Как понимать письмо Пруста Жаку Ривьеру от февраля 1914 года, в котором он называет свой роман «догматическим произведением» на службе «ИСТИНЫ»? Как трактовать то, что на пороге смерти Пруст в письме благочестивому поэту Франсису Жамму просит помолиться святому Иосифу, чтобы тот послал ему легкую кончину? Что это — свидетельство глубокой набожности самого Пруста, или очередная примета его безмерной, нежной учтивости в отношениях с друзьями, или смиренная метафора? Пруст попросил, чтобы на смертном одре ему в руки дали четки, хотя Селеста Альбаре в конце концов об этом забыла. Однако это были совершенно конкретные четки, памятная вещь, пронизанная дружбой, подарок саркастичной Люси Фор . Что значила для него эта вещь? Что означают церкви, которые обожает повествователь «Поисков»? Когда шпиль колокольни Сент‑Илер маячит на горизонте, словно легкий штрих, оттиснутый в небе ногтем художника, дело в том, что художник пожелал «придать этому пейзажу, этому чистому куску природы, маленькую черточку искусства, единственный намек на присутствие человека» . Искусство и присутствие человека — вот по‑настоящему значимые формы религии.
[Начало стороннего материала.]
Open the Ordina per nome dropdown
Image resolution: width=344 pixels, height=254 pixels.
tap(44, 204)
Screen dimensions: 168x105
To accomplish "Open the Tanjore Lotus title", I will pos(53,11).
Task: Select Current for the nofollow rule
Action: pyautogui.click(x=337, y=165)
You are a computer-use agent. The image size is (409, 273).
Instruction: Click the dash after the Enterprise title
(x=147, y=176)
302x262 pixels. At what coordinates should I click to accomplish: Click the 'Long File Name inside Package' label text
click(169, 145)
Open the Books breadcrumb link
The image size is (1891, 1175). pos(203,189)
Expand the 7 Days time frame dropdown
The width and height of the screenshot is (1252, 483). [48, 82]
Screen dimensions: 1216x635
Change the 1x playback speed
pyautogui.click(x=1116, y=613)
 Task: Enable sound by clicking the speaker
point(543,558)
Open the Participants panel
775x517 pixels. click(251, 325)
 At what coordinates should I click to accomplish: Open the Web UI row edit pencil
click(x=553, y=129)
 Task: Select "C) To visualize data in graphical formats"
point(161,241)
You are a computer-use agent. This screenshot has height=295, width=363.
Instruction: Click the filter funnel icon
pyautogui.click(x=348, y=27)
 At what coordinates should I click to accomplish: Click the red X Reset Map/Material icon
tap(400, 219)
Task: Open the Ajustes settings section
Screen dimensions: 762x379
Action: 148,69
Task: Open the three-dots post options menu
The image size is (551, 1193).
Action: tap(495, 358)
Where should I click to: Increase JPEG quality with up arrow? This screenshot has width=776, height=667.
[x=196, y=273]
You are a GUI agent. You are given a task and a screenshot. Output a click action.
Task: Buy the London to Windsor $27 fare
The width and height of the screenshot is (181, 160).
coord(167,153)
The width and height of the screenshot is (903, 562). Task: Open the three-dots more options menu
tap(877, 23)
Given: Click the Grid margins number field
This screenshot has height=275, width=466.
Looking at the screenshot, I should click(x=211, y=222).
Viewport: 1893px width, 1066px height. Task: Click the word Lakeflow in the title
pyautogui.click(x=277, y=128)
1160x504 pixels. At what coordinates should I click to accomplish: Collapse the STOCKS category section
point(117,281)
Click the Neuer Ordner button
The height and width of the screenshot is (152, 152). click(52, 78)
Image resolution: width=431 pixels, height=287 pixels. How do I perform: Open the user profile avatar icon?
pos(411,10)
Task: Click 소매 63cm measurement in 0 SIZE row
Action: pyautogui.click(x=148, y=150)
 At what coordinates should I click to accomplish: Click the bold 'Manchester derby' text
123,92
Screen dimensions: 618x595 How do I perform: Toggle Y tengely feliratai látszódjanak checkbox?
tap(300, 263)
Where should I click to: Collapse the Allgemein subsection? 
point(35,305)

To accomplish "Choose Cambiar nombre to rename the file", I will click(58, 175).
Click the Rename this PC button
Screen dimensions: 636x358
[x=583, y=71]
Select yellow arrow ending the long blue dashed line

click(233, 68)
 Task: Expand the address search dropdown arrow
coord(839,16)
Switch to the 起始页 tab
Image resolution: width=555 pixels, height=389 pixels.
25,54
Когда «Поиски» накладываются на реальные впечатления от дела Дрейфуса, может показаться, что настойчивая убежденность художника в загадочности индивидуального человеческого существования — это отступление от нравственного императива публичной верности политическим воззрениям. Но нам лучше довериться логике Пруста, его «верности» чему‑то более высокому. Верность всеобщим ценностям выражается в категоричной преданности непостижимой уникальности каждого отдельного человека.
Во время дела Дрейфуса Морис Баррес обвинял дрейфусаров в том, что они слепо влюблены в отвлеченные понятия типа истины и справедливости. «Дело Дрейфуса — оргия метафизиков. Они обо всем судят абстрактно. Мы судим обо всем касательно Франции». Мы живем во времена, когда автоматическая апелляция к интересам страны — ее безопасности, статусу, сфере влияния — делает международное право чем‑то несущественным. (И здесь, кстати, стоило бы повторить вопрос Гегеля: «Кто мыслит абстрактно?») Мне кажется бесспорным, что литература эпохи модерна, особенно произведения Пруста, содержит в себе нескончаемую скрытую дискуссию о диалектике всеобщего и частного. Творчество Пруста объединяет всеобщее с частным. Тот факт, что у этой диалектики нет простого решения, а Сван, которым столько восхищались, оказывается крайне наивным человеком, все более неспособным судить о чем бы то ни было, кроме того, что связано с делом Дрейфуса, — вывод скептический, но, в свою очередь, является частным мнением уже ввиду своей страстности.